Does shadow AI use increase with seniority?
Yes, and the pattern is close to linear. Among individual contributors surveyed, 14% reported using unapproved AI tools. Among leads, managers, and directors, that figure jumps to 63.7%. Among VPs and above, it reaches 70%. The people with the most access to sensitive data and the most authority to approve their own purchases are the same people most likely to route around IT entirely.
That 70% figure sits close to the range cited by Ticker and pointing to the same underlying dynamic: risk is concentrating at the top of the org chart, not the bottom.
Key takeaway: The people most likely to call AI essential are the same people most likely to route around the controls meant to govern it.
Why do executives use more shadow AI than frontline employees?
Three things stack on top of each other as seniority increases, and none of them require bad intent.
Stakes go up. A senior leader's deadlines carry more visibility and more consequence than an individual contributor's. Missing a board deliverable is a different kind of failure than missing a routine task.
Access goes up. More senior roles typically come with broader access to financial data, strategic plans, and customer information — meaning when shadow AI use does happen at this level, there's more sensitive material available to expose.
Friction goes down. A senior-enough role rarely needs procurement's sign-off to try something new. A marketing manager facing a tight deadline can easily subscribe to a $39/month AI tool, put it on a credit card, and connect it to her team's shared drive in one click. If it's a personal credit card, the expense report will read "Subscription for Campaign." If it's a corporate card, the number is so low, it'll barely register on the balance sheet.
Nothing about the mechanics of this process changes at the VP or C-suite level — it just gets easier, because the further up the chain, the less anyone questions a $39 reimbursement request.
Based on our findings, experience in security, and external reports like the one from Ticker, it’s clear this pattern is structural: the more senior the role, the higher the stakes, the pressure, and the data access – all arriving at once – while the tools meant to catch unauthorized activity keep watching the frontline.
Why do enforcement gaps widen at the top of the org chart?
Most practitioners running a security awareness program already know it isn't what stops shadow AI. It exists because a regulator, an auditor, or a cyber insurance policy requires it — not because they believe an annual training module changes what happens at the moment of a paste or a click. Neon Cyber's own research backs that up directly: 63.0% of workers report having a clear AI policy they understand, and 48.3% of those workers knowingly breach it anyway. With this self-reported data, it’s clear that the missing piece is enforcement at the point of click, not awareness of the policy.
The seniority data puts a harder edge on this finding.
The same "do as I say, not as I do" dynamic that shows up around expense reports and travel policy tends to show up around security controls too — senior leaders are the ones best positioned to push back on a restrictive tool, request an exception, or route around a control that nobody on the security team wants to be the one enforcing against them. Combine that with 63.4% of workers rating AI as essential or very necessary to their job, and 41.4% expecting a new tool to take more than two weeks to get approved, and the incentive to work around a control lands hardest on exactly the population most able to get away with it.
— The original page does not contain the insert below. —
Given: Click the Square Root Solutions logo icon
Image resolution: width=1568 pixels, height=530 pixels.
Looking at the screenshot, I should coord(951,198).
How do you govern workforce AI use without blocking productivity?
The instinct to lock this down with tighter restrictions runs into the same problem every ban does: it doesn't survive contact with a deadline. What does survive is visibility that reaches every seniority level equally — the same browser-level monitoring that can see a personal account signing into a corporate Google Drive, whether that account belongs to an intern or a VP.
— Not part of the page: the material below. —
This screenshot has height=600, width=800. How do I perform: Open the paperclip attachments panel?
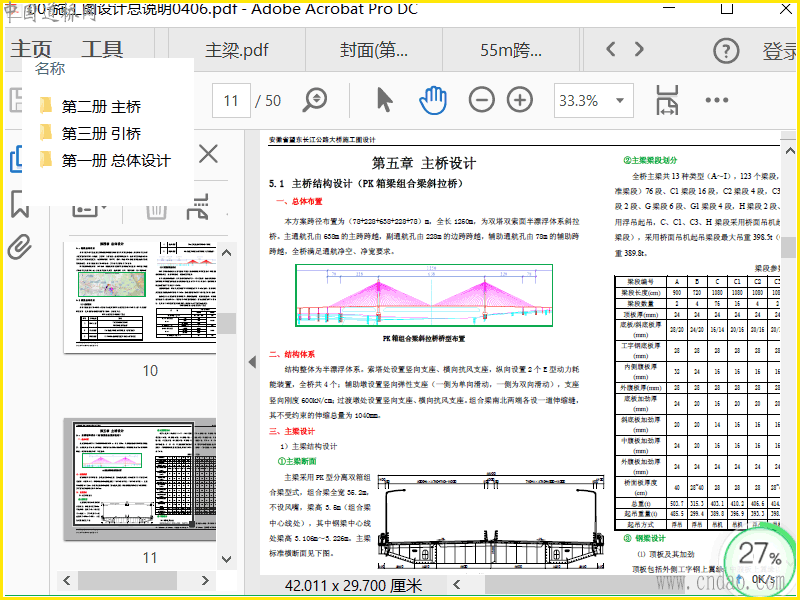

Neon Cyber is built to close exactly this gap: visibility and enforcement that operate in the browser session itself, regardless of who's in it or what card is expensing the subscription. It doesn't require IT to guess which department is most likely to go rogue, because the answer to that question changes depending on who has the least patience for a two-week approval queue that day.
The demand for this exists already.
79.7% of the workers Neon Cyber surveyed said they're interested in secure AI solutions — one that lets them move fast without routing around IT. That’s a request fora better, securer option, not a fight against oversight or company policies. Building the safe and easy path is what gets people to actually take it.
See the full picture
Recent coverage in Australia and Neon Cyber's own research point to the same structural pattern from two different angles: shadow AI risk rises with seniority, not access controls' ability to catch it. Our research report, Quantifying Shadow AI Risk in the Browser, breaks down how this plays out across 227 U.S. knowledge workers. Download the full report and key findings.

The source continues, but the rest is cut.